His sons wanted to do everything. “Dad, let’s play table hockey.” “Dad, let’s watch a movie.” “Dad, let me ride your shoulders.” Dad. Dad. Dad. It was hard to watch their dad. He was in slow-motion, straining to keep up. How sad, I thought. But he tried. I could tell he was giving it everything he could.
Then the end of the visit came. I gave him the fifteen minute warning. That time is always tricky. If a case is going to go sideways, it’s in the last fifteen minutes. I braced myself, but the disaster I was waiting for never happened. This exhausted, weathered young father pulled his boys close and looked at them. They all bowed their heads and held each other and he started to pray.
He prayed to Heavenly Father and thanked Him for this time he had with his beautiful sons. How much he loved them! His words weren’t eloquent, but they were beautiful and sincere. Tears rolled down his scared face. He prayed that he could change for them. He bore testimony of Christ and of the Atonement. How God was always there for them, even if he, their father, wasn’t.
The love in that room was overwhelming. Moments before I had been so condescendingly removed and suddenly I was ripped back to reality, to my own humanity. I cried. Who was I? What did I know? How was I better than this man? Were my sins, my pride so much less than his? Who was I to stand around professing to know God, but then walk out in the world looking down at all His children? When did I stop seeing others? When did I stop hearing their cry to be loved?
Coming to Myself
After the visit I ran home and sobbed. How wrong I had lived. My way of being was so at odds with what life I had covenanted to live. How high and mighty I had thought I was, how good I thought I was. What a counterfeit, what a lie. I looked at myself, really dug deep and wondered, had my discipleship been sincere, or just for show? That point changed me. I wanted to see people, really see them! I didn’t want to go through the motions, just reading names and files, but see people and their lives.
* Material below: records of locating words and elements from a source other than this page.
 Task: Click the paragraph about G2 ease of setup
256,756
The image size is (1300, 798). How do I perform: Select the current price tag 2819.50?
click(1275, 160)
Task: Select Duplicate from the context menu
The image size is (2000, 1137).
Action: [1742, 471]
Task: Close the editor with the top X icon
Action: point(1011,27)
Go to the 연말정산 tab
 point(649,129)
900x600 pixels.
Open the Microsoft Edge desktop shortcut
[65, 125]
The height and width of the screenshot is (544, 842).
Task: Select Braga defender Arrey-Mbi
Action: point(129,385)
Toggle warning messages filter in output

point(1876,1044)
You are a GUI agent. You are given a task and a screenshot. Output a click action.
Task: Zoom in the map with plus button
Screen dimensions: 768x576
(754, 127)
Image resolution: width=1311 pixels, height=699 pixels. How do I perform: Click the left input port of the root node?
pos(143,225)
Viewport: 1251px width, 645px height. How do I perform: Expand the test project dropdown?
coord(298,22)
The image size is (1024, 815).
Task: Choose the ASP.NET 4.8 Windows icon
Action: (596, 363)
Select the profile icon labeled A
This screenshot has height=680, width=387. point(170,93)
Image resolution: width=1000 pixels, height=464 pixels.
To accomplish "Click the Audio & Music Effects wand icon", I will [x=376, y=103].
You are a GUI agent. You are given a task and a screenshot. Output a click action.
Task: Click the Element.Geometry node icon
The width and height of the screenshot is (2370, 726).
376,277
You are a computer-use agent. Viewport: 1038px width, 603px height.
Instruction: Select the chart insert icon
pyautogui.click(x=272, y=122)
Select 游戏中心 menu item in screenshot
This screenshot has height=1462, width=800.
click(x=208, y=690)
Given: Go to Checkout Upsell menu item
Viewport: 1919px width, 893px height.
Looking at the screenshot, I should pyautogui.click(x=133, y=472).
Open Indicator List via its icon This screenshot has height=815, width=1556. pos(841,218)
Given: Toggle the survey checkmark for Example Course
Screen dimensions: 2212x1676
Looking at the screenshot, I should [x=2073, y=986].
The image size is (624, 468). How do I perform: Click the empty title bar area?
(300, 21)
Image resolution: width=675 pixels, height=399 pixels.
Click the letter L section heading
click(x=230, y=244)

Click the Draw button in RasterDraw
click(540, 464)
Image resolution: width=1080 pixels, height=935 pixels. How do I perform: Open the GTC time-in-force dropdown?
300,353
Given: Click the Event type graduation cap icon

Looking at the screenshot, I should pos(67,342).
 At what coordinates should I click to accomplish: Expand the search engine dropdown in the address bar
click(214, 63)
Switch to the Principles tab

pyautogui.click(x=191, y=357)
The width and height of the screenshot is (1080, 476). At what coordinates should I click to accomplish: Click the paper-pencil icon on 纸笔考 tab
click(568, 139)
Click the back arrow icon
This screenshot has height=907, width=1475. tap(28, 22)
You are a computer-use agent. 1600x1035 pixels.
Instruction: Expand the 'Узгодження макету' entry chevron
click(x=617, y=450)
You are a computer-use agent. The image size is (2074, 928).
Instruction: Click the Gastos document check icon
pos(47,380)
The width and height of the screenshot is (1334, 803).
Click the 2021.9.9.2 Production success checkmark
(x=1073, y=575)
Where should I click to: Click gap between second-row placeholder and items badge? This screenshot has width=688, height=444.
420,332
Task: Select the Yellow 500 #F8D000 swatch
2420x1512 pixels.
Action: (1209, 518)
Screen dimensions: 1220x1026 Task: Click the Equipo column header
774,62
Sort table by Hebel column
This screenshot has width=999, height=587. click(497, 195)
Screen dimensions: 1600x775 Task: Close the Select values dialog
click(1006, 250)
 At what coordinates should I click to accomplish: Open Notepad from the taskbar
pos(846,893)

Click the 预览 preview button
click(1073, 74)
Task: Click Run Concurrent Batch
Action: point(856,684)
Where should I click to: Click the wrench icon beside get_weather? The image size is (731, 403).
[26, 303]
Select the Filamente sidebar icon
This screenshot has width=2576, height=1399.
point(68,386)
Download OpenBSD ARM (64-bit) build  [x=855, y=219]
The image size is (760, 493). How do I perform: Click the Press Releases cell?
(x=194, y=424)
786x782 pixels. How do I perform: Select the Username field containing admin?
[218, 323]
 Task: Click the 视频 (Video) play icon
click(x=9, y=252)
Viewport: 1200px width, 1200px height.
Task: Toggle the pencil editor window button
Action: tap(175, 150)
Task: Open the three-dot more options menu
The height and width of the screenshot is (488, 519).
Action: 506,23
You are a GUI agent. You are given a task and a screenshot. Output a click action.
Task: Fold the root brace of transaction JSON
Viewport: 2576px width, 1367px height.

The rest of my time at that clinic was different. Rather than numb and closed off, I became open and vulnerable. I’ve learned that this life, the people we see and meet, it’s all a gift and precious. The labels we put on people are superficial, they don’t reflect the beauty and the potential within. To really live a meaningful life is to see and hear each other. To hear the call of the other. Stop going through the motions of your life and start seeing all the people in it. Each is dynamic and capable of amazing things, even if they are struggling at the moment.
I challenge you, dear reader, to look deep in yourself. How do you see people? Do they get in the way? Do they bother you? Are they obstacles to you? Or do you see them? Do you see their lives? Their struggles? Their strengths? Their stories? Do you hear their call to be loved? To be needed? To be heard? I challenge you to learn to see others, to hear their call, and see what miracles happen when you act on that call. That is how to live, that is how to love.